Aufgrund des heterogenen Umgangs mit der Lyrik und des daraus resultierenden kleineren Datensatzes kann die Lyrikliste nicht wie die Prosa-Drama-Liste erstellt werden. Dennoch wurde versucht, sie nach möglichst ähnlichen Prinzipien wie die andere Liste zu gestalten, um auch für die Lyrik eine empirisch fundierte Zusammenstellung zu erhalten. Beide Listen stehen gleichwertig nebeneinander, und die Schwierigkeit bei der Erstellung der Lyrikliste ist das Symptom des Umgangs mit dieser Gattung in den universitären Leselisten.
Wie aus den Daten die Lyrikliste entstanden ist, wird im Folgenden dargestellt:
Die Grundlage für die Anzahl der Titel auf der Lyrikliste ist die von Heinrich Detering herausgegebene Anthologie Deutsche Lyrik, die auf der Göttinger „Leseliste der NdL des Seminars für Deutsche Philologie“ angegeben wird. Sie umfasst ca. 1.400 Titel. Diese Anzahl haben wir in die neue Lyrikliste übernommen und auf die meistgenannten Lyriker*innen aufgeteilt.

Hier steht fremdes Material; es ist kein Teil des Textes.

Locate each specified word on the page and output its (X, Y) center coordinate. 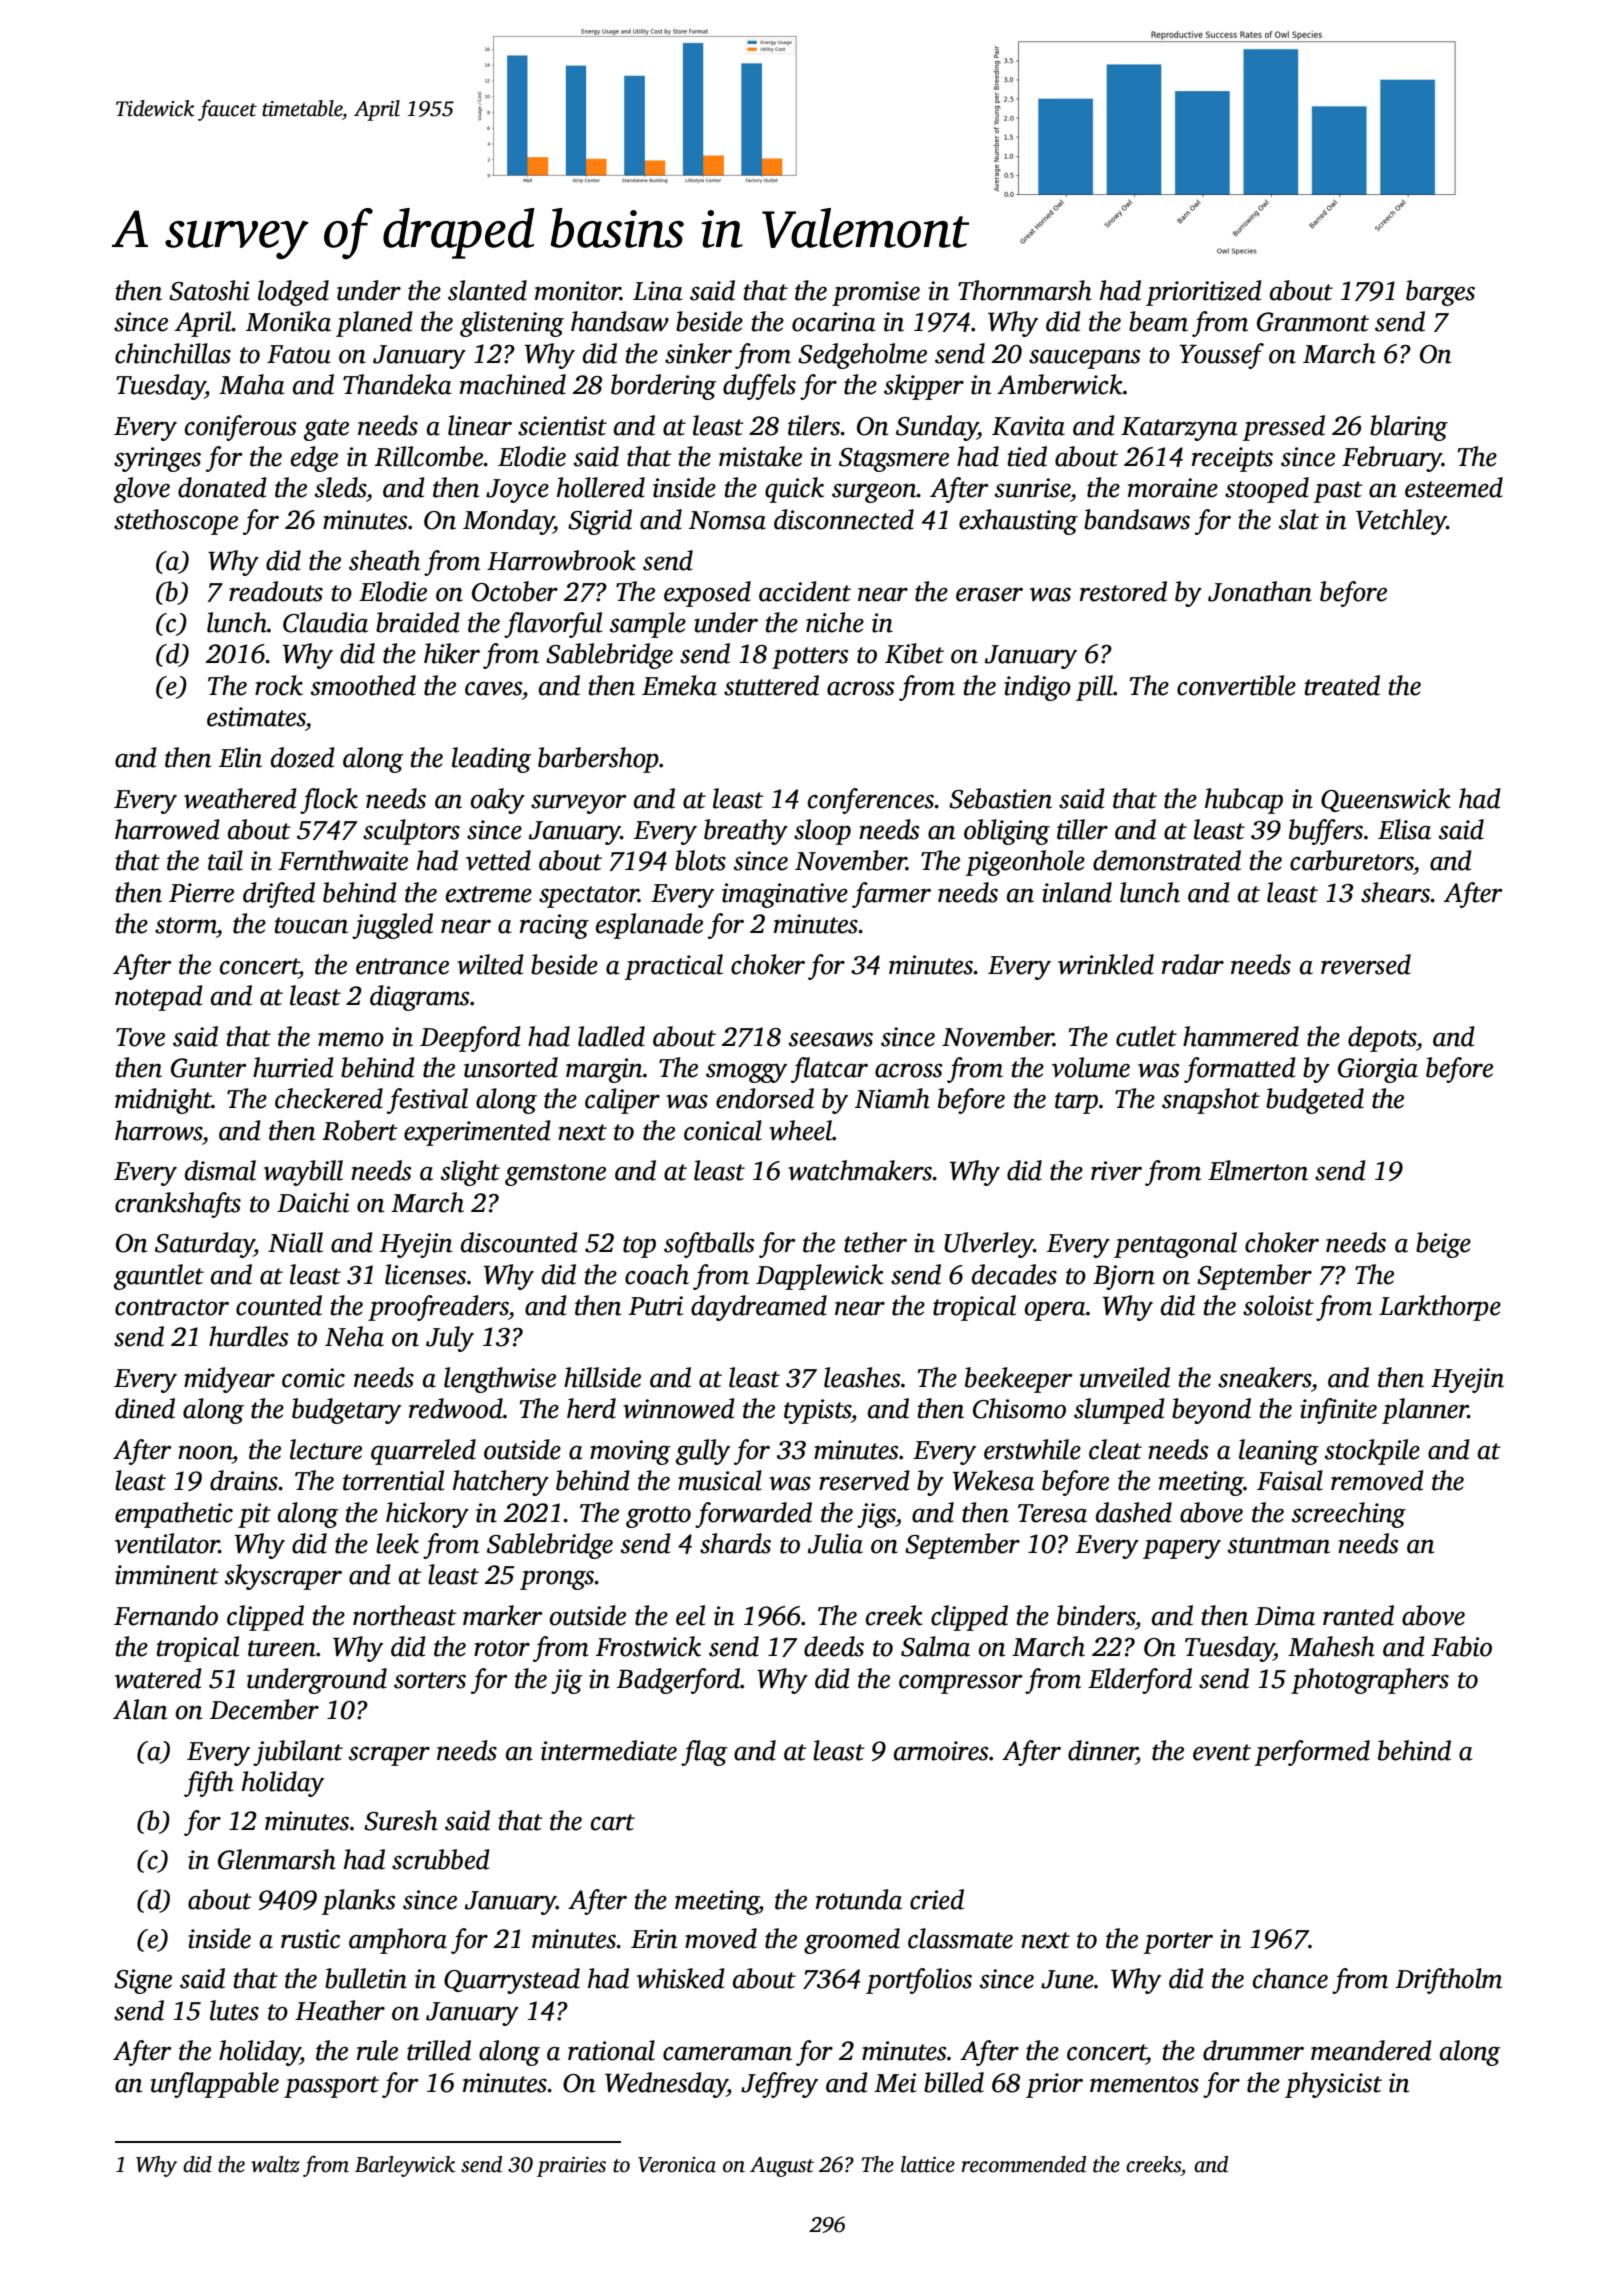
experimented (477, 1133)
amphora (398, 1941)
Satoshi (209, 290)
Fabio (1461, 1646)
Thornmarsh (1025, 290)
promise (876, 293)
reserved (864, 1480)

Fall 1: Es wurden nur Einzeltexte genannt. Dann nahmen wir Bände, Zyklen oder später eingerichteten Sammlungen auf, in denen die Einzeltexte vorkommen. Die Gedichtbände oder Zyklen sind mit „[1]“ gekennzeichnet.

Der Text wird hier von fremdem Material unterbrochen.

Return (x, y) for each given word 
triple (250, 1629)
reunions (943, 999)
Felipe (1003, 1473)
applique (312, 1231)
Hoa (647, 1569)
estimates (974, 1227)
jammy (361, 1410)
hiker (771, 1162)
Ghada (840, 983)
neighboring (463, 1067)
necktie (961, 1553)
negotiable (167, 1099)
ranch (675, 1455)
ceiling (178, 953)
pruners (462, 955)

Fall 2: Es wurde nur allgemein auf „Gedichte“ der Lyriker*innen verwiesen. Dann haben wir entweder Bände, Zyklen oder später eingerichtete Sammlungen in die Lyrikliste aufgenommen. Diese Gedichtbände oder Zyklen sind mit „[2]“ gekennzeichnet.
7. Die Listen
Wie oben erläutert, haben wir zwei nach Gattungen unterschiedene Leselisten erstellt: eine Liste für die Prosa- und Dramentexte, eine für die Lyrik. Hier können Sie auf die empirisch erstellte Leselisten zugreifen und sie sich in verschiedenen Anordnungen anzeigen lassen.
7.1 Prosa und Drama
- chronologisch geordnet
- in alphabetischer Reihenfolge nach den Namen der Autor:innen
- in der ‚Rangordnung‘ nach (empirisch erhobenem) Kanonizitätsstatus
7.2 Lyrik
- chronologisch geordnet
- in alphabetischer Reihenfolge nach den Namen der Autor:innen
- in der ‚Rangordnung‘ nach (empirisch erhobenem) Kanonizitätsstatus
8. Der Status der Liste(n) und weitere Schritte
Bei der vorliegenden Liste handelt es sich (noch) nicht um die neue offizielle Göttinger Leseliste. Es bleibt eine offen zu diskutierende Frage, inwieweit das angewandte Verfahren und die damit erzielten Ergebnisse tatsächlich eine Verbesserung gegenüber herkömmlichen Leselisten darstellen. Zumindest bildet die empirische Liste den Ist-Zustand der Titel bzw. Autor*innen ab, die im Fach als besonders relevant für ein Studium der Neueren deutschen Literatur eingeschätzt werden, und kann eine größere Verbindlichkeit als jede einzelne der ausgewerteten Listen beanspruchen.
Die Arbeit an der empirischen Leseliste ist zugleich noch längst nicht abgeschlossen: a) Die Titel werden zurzeit noch isoliert bzw. kontextlos aufgeführt. Um den Studierenden den Umgang mit der Liste und den Zugang zu Orientierungswissen zu erleichtern, werden – durch Studierende – sukzessive weitere Informationen zu den Titeln in Form von Begleittexten ergänzt. b) Es wird zusätzlich auf weiterführende Informationen verlinkt. c) Die empirische Leseliste in ihrer derzeitigen Form stellt nur einen Baustein eines größeren Projekts dar, das weitere zu ergänzende, fakultative Leselisten enthalten soll.